Assignment:
The data is to be transcribed in full, with nothing missed.

Provided records:
== Segment start ==

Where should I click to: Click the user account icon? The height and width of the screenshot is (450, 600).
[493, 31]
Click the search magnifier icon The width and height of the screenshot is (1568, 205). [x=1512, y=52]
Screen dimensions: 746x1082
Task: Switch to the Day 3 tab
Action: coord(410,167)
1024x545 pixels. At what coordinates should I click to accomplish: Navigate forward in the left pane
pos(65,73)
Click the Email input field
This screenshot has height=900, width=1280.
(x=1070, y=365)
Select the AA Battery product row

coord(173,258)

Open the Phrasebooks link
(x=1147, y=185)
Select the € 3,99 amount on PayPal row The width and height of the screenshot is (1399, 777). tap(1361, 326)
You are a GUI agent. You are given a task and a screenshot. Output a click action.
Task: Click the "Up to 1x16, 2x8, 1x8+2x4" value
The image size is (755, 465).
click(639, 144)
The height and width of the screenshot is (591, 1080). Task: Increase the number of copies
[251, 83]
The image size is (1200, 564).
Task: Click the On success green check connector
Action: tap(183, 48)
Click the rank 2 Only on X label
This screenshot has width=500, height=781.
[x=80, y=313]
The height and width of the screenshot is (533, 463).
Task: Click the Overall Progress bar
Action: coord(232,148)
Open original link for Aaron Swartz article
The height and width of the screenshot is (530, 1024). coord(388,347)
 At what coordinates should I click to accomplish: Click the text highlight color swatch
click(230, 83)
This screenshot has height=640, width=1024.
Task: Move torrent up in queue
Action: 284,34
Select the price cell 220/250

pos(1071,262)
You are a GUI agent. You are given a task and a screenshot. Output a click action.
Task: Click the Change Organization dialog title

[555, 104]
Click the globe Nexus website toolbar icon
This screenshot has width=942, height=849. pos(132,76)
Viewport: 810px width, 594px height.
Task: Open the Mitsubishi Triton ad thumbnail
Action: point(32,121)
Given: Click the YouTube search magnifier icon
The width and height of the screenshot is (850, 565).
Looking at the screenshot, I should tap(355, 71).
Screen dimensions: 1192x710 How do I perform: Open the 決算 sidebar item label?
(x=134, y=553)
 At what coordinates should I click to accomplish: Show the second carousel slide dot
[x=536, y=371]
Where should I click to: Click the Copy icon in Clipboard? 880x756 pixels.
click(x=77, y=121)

== Segment end ==

Task result:
Where should I click to: Click the user account icon? The height and width of the screenshot is (450, 600).
[493, 31]
Click the search magnifier icon The width and height of the screenshot is (1568, 205). [x=1512, y=52]
Screen dimensions: 746x1082
Task: Switch to the Day 3 tab
Action: coord(410,167)
1024x545 pixels. At what coordinates should I click to accomplish: Navigate forward in the left pane
pos(65,73)
Click the Email input field
This screenshot has height=900, width=1280.
(x=1070, y=365)
Select the AA Battery product row

coord(173,258)

Open the Phrasebooks link
(x=1147, y=185)
Select the € 3,99 amount on PayPal row The width and height of the screenshot is (1399, 777). tap(1361, 326)
You are a GUI agent. You are given a task and a screenshot. Output a click action.
Task: Click the "Up to 1x16, 2x8, 1x8+2x4" value
The image size is (755, 465).
click(639, 144)
The height and width of the screenshot is (591, 1080). Task: Increase the number of copies
[251, 83]
The image size is (1200, 564).
Task: Click the On success green check connector
Action: tap(183, 48)
Click the rank 2 Only on X label
This screenshot has width=500, height=781.
[x=80, y=313]
The height and width of the screenshot is (533, 463).
Task: Click the Overall Progress bar
Action: coord(232,148)
Open original link for Aaron Swartz article
The height and width of the screenshot is (530, 1024). coord(388,347)
 At what coordinates should I click to accomplish: Click the text highlight color swatch
click(230, 83)
This screenshot has height=640, width=1024.
Task: Move torrent up in queue
Action: 284,34
Select the price cell 220/250

pos(1071,262)
You are a GUI agent. You are given a task and a screenshot. Output a click action.
Task: Click the Change Organization dialog title

[555, 104]
Click the globe Nexus website toolbar icon
This screenshot has width=942, height=849. pos(132,76)
Viewport: 810px width, 594px height.
Task: Open the Mitsubishi Triton ad thumbnail
Action: point(32,121)
Given: Click the YouTube search magnifier icon
The width and height of the screenshot is (850, 565).
Looking at the screenshot, I should tap(355, 71).
Screen dimensions: 1192x710 How do I perform: Open the 決算 sidebar item label?
(x=134, y=553)
 At what coordinates should I click to accomplish: Show the second carousel slide dot
[x=536, y=371]
Where should I click to: Click the Copy icon in Clipboard? 880x756 pixels.
click(x=77, y=121)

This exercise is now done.